» **Exercise instructions**
Search the material below for lines containing the string "dropdown", and copy every one you find.

----

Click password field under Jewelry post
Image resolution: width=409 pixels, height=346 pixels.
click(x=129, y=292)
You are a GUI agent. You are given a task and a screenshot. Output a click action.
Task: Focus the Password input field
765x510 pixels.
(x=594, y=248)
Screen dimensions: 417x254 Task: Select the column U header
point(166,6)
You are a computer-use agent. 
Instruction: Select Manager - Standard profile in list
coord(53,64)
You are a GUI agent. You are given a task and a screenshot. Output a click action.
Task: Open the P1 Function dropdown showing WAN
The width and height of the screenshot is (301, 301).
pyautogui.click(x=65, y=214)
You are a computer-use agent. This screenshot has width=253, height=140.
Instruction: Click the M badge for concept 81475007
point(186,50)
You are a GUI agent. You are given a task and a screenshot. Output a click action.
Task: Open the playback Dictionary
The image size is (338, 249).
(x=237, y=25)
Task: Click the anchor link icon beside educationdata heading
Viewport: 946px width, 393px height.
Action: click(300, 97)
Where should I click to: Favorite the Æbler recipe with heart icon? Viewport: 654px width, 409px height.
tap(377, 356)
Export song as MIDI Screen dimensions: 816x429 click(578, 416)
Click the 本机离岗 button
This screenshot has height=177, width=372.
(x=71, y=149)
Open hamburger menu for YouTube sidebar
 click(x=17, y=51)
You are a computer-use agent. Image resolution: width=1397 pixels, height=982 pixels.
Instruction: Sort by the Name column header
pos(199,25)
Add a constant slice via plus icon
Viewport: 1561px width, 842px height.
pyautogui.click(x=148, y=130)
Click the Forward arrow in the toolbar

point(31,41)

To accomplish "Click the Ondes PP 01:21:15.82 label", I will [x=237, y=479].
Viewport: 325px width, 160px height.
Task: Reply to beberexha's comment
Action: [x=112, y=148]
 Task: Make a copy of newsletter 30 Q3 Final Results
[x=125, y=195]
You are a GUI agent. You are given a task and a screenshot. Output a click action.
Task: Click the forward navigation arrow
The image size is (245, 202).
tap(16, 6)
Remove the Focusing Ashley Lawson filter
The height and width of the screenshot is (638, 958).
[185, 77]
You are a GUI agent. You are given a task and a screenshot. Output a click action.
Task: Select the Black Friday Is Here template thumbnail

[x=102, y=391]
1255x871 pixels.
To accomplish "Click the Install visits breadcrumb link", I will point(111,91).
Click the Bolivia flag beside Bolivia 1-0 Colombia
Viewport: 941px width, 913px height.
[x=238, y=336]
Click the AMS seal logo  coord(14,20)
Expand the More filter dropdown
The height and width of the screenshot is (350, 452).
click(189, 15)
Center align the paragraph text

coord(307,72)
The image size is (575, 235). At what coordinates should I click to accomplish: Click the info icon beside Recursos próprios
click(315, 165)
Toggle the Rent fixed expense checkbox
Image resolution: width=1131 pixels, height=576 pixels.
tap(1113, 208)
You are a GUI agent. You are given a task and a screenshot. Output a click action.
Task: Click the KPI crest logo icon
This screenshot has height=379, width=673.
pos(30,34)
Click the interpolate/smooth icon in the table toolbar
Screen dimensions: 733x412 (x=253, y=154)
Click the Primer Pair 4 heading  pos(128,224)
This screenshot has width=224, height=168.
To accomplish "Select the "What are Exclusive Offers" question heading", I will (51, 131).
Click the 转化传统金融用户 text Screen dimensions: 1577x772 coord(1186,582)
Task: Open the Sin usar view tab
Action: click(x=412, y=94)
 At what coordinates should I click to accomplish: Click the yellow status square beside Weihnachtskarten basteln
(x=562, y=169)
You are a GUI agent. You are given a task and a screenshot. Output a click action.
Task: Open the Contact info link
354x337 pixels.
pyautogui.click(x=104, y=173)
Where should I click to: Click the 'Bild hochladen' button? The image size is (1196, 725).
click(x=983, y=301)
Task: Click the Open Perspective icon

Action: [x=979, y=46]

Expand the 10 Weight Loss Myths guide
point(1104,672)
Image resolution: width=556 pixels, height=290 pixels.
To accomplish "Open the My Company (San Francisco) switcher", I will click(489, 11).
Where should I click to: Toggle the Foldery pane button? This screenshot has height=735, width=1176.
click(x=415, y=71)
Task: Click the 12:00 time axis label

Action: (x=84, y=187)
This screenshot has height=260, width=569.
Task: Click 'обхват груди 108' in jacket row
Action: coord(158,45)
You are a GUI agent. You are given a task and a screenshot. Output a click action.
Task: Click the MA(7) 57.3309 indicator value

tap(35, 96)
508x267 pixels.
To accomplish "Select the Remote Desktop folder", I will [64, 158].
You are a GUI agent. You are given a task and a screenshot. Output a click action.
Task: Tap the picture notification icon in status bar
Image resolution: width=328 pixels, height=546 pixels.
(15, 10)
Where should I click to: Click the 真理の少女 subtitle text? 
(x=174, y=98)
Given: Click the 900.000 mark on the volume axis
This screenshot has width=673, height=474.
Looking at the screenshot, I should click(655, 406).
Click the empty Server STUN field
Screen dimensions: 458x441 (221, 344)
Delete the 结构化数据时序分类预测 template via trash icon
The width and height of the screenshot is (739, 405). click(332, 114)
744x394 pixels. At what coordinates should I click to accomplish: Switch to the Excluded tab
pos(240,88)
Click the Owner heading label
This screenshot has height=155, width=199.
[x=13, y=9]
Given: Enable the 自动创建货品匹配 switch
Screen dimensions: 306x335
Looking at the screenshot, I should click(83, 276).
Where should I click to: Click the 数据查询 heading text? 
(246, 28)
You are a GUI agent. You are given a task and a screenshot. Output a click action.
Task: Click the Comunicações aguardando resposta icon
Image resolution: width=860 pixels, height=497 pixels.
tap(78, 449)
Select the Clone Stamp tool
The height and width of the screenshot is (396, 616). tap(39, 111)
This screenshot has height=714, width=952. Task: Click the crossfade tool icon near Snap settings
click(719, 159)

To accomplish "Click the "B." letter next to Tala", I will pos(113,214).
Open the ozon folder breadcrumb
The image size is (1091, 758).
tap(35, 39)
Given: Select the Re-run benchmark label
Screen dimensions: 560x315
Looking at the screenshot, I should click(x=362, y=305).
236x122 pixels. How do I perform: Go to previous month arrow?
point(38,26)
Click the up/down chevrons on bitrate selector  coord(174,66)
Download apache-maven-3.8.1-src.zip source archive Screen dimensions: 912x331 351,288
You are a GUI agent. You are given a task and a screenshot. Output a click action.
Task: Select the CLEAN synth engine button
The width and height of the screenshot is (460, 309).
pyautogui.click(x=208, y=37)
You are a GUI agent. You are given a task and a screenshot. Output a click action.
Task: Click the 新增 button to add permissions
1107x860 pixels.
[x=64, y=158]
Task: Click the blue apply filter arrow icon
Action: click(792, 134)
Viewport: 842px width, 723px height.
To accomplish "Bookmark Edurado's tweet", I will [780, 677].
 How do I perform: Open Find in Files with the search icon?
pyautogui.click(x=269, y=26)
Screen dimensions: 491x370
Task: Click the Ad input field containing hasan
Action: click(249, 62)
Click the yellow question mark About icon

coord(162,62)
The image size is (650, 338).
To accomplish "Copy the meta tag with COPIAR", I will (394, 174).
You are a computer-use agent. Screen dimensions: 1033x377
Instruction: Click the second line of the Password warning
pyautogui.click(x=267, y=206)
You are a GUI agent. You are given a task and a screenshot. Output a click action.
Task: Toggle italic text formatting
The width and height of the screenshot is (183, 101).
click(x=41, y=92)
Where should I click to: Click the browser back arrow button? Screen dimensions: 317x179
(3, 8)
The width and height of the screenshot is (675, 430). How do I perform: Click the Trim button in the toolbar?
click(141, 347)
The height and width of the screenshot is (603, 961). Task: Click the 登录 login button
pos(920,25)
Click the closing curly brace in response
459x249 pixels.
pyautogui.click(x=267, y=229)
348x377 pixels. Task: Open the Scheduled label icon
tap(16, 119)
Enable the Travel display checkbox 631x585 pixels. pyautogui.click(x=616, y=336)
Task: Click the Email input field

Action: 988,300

----

» **Written answer**
Task: Open the P1 Function dropdown showing WAN
Expand the More filter dropdown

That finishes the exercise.